Recent Internal Revenue Service data reveals that tax refunds are substantially larger this year, even though fewer Americans are filing early returns.
According to a Detroit Free Press report, this shift presents a valuable opportunity for tax professionals to guide clients through changing tax dynamics.
Larger Refunds for Early Filers
As of Feb. 21, the average federal income tax refund rose to $3,453 -- a 7.5% increase from the previous year, according to the IRS. The IRS has distributed over $102.2 billion in refunds so far, marking a 10% increase over the same period in 2024.
See Also: A Beginner's Guide: How to File Your Own Taxes in 2025
Decline in Early Filing Numbers
Despite larger refunds, early tax filings have dropped by 4.2% compared to 2024, according to IRS data.
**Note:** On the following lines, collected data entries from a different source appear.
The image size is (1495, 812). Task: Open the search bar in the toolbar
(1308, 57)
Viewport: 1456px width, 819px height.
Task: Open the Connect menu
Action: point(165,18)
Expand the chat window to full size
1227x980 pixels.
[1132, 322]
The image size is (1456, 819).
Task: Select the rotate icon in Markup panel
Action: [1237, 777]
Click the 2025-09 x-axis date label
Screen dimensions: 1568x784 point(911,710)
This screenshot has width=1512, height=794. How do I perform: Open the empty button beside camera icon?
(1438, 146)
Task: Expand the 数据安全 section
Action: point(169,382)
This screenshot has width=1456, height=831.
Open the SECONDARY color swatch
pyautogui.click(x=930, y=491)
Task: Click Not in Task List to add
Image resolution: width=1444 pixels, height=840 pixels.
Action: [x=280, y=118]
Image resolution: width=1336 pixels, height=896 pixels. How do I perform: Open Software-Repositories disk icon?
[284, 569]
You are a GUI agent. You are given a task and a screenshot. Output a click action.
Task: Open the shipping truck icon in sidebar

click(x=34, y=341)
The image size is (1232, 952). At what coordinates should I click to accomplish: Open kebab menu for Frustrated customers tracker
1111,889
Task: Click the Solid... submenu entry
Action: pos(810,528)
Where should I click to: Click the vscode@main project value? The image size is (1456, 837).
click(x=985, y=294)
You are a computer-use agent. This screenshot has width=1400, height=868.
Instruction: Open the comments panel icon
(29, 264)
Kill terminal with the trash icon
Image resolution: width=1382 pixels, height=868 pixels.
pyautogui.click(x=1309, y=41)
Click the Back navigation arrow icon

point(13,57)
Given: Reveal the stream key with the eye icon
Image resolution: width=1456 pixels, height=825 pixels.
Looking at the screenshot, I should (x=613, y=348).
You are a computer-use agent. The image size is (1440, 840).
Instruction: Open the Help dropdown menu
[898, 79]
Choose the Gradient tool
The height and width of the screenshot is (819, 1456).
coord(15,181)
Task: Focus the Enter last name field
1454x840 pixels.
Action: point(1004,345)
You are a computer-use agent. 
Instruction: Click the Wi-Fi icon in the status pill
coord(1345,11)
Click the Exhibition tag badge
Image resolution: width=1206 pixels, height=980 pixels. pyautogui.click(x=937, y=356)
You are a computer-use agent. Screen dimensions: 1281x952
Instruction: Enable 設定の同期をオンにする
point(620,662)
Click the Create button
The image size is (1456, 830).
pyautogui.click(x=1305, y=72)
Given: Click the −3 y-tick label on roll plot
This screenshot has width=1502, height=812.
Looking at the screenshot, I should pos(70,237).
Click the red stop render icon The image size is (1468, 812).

This decrease affects both professionally-prepared returns (down 5%) and self-prepared submissions (down 3.3%).
New 1099-K Reporting Requirements
The IRS has lowered the 1099-K reporting threshold to $5,000 (previously $20,000), adding complexity for individuals with side hustles or online sales (IRS, 2025). This change has created confusion among taxpayers, especially regarding the distinction between business income and personal item sales.
Tax professionals should educate clients on accurately reporting these transactions to avoid potential penalties.
IRS Staffing Cuts and Potential Delays
The IRS recently announced the layoff of over 6,000 employees. This staffing reduction raises concerns about slower processing times.